* **Work to do**:
1: In the page on the trapezoidal rule, what is the analytical value of the integral of sin(x) from 0 to pi?
2: Transcribe the passage of the trapezoidal rule page starting at "a = 0.0; b = np.pi;" and ending at "(y[k+1] + y[k]))".
3: Pick up the trapezoidal rule page after its last line and continue it.

* **Page**:
— start —
Matlab post See http://en.wikipedia.org/wiki/Trapezoidal_rule

$$\int_a^b f(x) dx \approx \frac{1}{2}\displaystyle\sum\limits_{k=1}^N(x_{k+1}-x_k)(f(x_{k+1}) + f(x_k))$$

Let us compute the integral of sin(x) from x=0 to \(\pi\). To approximate the integral, we need to divide the interval from \(a\) to \(b\) into \(N\) intervals. The analytical answer is 2.0.

We will use this example to illustrate the difference in performance between loops and vectorized operations in python.

import numpy as np
import time

a = 0.0; b = np.pi;
N = 1000; # this is the number of intervals

h = (b - a)/N; # this is the width of each interval
x = np.linspace(a, b, N) 
y = np.sin(x); # the sin function is already vectorized

t0 = time.time()
f = 0.0
for k in range(len(x) - 1):
    f += 0.5 * ((x[k+1] - x[k]) * (y[k+1] + y[k]))

tf = time.time() - t0
print 'time elapsed = {0} sec'.format(tf)

print f
>>> >>> >>> >>> >>> >>> >>> >>> >>> >>> >>> ... ... >>> >>> time elapsed = 0.0780000686646 sec
>>> 1.99999835177
t0 = time.time()
Xk = x[1:-1] - x[0:-2] # vectorized version of (x[k+1] - x[k])
Yk = y[1:-1] + y[0:-2] # vectorized version of (y[k+1] + y[k])

f = 0.5 * np.sum(Xk * Yk) # vectorized version of the loop above
tf = time.time() - t0
print 'time elapsed = {0} sec'.format(tf)
— end —
* **Dataset excerpts**:
— start —
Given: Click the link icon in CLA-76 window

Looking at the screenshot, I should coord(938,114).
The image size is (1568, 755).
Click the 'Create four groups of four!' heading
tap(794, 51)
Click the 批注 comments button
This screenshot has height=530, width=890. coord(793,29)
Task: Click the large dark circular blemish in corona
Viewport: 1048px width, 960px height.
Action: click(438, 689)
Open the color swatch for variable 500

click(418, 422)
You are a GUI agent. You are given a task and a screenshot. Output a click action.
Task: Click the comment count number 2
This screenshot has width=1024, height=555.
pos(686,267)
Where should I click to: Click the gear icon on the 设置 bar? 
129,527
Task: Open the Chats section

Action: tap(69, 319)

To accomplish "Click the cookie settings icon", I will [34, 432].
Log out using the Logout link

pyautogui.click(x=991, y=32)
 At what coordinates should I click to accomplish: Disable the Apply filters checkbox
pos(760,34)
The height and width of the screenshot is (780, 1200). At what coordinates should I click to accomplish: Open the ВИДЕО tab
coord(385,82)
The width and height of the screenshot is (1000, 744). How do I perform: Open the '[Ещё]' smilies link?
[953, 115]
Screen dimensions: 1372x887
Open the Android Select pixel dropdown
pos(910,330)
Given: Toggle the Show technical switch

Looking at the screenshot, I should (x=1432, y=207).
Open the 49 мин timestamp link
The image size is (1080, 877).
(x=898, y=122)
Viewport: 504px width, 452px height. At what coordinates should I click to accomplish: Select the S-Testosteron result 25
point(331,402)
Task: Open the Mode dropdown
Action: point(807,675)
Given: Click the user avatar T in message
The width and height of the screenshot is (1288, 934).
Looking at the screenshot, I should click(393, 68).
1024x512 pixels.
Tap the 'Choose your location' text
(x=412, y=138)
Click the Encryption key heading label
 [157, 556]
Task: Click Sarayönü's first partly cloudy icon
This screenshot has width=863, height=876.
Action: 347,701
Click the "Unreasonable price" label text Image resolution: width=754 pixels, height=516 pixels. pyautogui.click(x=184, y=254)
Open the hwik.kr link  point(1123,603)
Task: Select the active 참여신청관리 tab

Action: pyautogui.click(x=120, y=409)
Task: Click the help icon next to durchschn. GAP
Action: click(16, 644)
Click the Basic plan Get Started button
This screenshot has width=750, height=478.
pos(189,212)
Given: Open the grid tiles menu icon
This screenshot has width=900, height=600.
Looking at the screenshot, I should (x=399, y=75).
— end —
* **The answers**:
1: 2.0

2:
a = 0.0; b = np.pi;
N = 1000; # this is the number of intervals

h = (b - a)/N; # this is the width of each interval
x = np.linspace(a, b, N) 
y = np.sin(x); # the sin function is already vectorized

t0 = time.time()
f = 0.0
for k in range(len(x) - 1):
    f += 0.5 * ((x[k+1] - x[k]) * (y[k+1] + y[k]))

3:
print f
>>> >>> >>> >>> >>> time elapsed = 0.077999830246 sec
>>> 1.99999340709

In the last example, there may be loop buried in the sum command. Let us do one final method, using linear algebra, in a single line. The key to understanding this is to recognize the sum is just the result of a dot product of the x differences and y sums.

t0 = time.time()
f = 0.5 * np.dot(Xk, Yk)
tf = time.time() - t0
print 'time elapsed = {0} sec'.format(tf)

print f
>>> >>> time elapsed = 0.0310001373291 sec
>>> 1.99999340709

The loop method is straightforward to code, and looks alot like the formula that defines the trapezoid method. the vectorized methods are not as easy to read, and take fewer lines of code to write. However, the vectorized methods are much faster than the loop, so the loss of readability could be worth it for very large problems.

The times here are considerably slower than in Matlab. I am not sure if that is a totally fair comparison. Here I am running python through emacs, which may result in slower performance. I also used a very crude way of timing the performance which lumps some system performance in too.

Copyright (C) 2013 by John Kitchin. See the License for information about copying.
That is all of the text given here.